Year After Year is a multiplayer rpg about following a family several decades through time as they adapt to social change.
It's 6 pages, and the layout is bare-bones but readable, but Year After Year's concept and execution is intense.
Part of setting up the game involves picking the broad social trends, newsworthy events, and other societal shifts that are in play when you frame your first scene with the family. You can connect your characters to these things quite directly (maybe the caregiver is responsible for the technology that allowed separatists to drop an orbital colony on your planet), but you can also connect them more broadly to the ripple effects of those events and trends. Maybe the baby of the family is expected to be part of the first generation with an average 100+ year lifespan.

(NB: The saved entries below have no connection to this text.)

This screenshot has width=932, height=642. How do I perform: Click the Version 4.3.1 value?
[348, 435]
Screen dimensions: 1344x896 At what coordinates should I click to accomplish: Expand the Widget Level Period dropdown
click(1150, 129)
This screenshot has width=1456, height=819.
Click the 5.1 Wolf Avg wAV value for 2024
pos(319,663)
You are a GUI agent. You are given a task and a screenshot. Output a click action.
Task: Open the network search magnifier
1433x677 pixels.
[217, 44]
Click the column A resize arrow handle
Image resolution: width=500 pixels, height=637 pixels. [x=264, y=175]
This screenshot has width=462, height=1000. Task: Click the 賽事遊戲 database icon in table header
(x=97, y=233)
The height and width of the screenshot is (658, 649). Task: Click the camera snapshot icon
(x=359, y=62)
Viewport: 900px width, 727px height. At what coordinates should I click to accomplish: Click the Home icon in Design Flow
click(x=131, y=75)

From that setup, the game plays out in a series of family meetings. These meetings are charged events, and the mechanics reinforce that. Played even half-seriously, the game might end up being a melodrama, or it might be heart-cuttingly raw.
Because of this, the endgame, when it comes, feels really high stakes. All of the game's mechanics are simply decision-making and collaborative storytelling, but at the endgame everyone locks in or changes one of the societal trends, and tells the ending to their character's storyline.
Again, even if you're trying really hard for a comedic sitcom tone, sitcoms don't even reliably stick the landing of having a non-serious last episode, so I think this game is going to punch you in the feels.
Overall, if above all else you value intensity, get this. I think it's guaranteed to produce situations and characters that hit hard, and I would strongly recommend having safety mechanics on deck, but I think playing it will also tend to be memorable and profound.